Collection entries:
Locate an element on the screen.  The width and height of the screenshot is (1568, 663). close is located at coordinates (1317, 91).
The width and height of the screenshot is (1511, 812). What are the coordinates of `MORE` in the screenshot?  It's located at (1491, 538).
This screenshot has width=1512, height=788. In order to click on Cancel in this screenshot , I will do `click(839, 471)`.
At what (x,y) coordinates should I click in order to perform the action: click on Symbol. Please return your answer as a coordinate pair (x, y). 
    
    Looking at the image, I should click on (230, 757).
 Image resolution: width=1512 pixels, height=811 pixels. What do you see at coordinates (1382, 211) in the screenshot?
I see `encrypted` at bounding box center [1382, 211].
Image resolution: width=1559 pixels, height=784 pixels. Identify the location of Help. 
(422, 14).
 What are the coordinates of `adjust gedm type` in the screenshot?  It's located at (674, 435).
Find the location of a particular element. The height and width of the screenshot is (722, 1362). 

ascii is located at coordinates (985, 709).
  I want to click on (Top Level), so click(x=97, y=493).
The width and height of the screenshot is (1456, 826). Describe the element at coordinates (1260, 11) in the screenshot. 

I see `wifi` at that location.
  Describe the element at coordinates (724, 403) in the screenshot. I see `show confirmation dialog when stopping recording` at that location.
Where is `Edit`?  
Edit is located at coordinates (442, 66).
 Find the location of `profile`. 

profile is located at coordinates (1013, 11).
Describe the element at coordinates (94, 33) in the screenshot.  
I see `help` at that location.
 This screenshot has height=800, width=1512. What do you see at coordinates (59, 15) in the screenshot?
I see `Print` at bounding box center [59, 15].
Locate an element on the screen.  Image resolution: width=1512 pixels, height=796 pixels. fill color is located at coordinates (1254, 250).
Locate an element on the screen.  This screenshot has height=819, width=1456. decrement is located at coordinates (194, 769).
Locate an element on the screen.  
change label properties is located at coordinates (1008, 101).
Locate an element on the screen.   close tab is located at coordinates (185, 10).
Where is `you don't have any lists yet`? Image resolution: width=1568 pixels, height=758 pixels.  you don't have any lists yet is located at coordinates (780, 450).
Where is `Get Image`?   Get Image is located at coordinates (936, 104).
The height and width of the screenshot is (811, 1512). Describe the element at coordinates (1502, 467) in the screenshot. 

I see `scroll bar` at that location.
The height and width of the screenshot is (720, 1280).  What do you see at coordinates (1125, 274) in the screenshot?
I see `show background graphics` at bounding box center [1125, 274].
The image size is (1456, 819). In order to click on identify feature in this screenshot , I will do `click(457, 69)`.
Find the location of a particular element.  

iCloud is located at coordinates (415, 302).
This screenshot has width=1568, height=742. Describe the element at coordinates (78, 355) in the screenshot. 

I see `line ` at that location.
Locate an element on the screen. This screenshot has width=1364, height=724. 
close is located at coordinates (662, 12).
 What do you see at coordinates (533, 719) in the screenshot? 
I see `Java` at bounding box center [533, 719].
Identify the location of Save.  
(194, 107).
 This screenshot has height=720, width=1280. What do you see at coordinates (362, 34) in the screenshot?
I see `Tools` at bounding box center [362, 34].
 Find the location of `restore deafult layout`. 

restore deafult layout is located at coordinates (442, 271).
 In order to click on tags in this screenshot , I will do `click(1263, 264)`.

* _Work to be completed_: Rewrite the items from the start of the list through the line containing "This screenshot has width=1512, height=788.", inclusive, as a two-column CSV with the headers input and output. Give one row per item, with each value in a single quoted field and any line breaks replaced by spaces.

* _In response_:
input,output
"Locate an element on the screen.","The width and height of the screenshot is (1568, 663). close is located at coordinates (1317, 91)."
"The width and height of the screenshot is (1511, 812). What are the coordinates of `MORE` in the screenshot?","It's located at (1491, 538)."
"This screenshot has width=1512, height=788. In order to click on Cancel in this screenshot",", I will do `click(839, 471)`."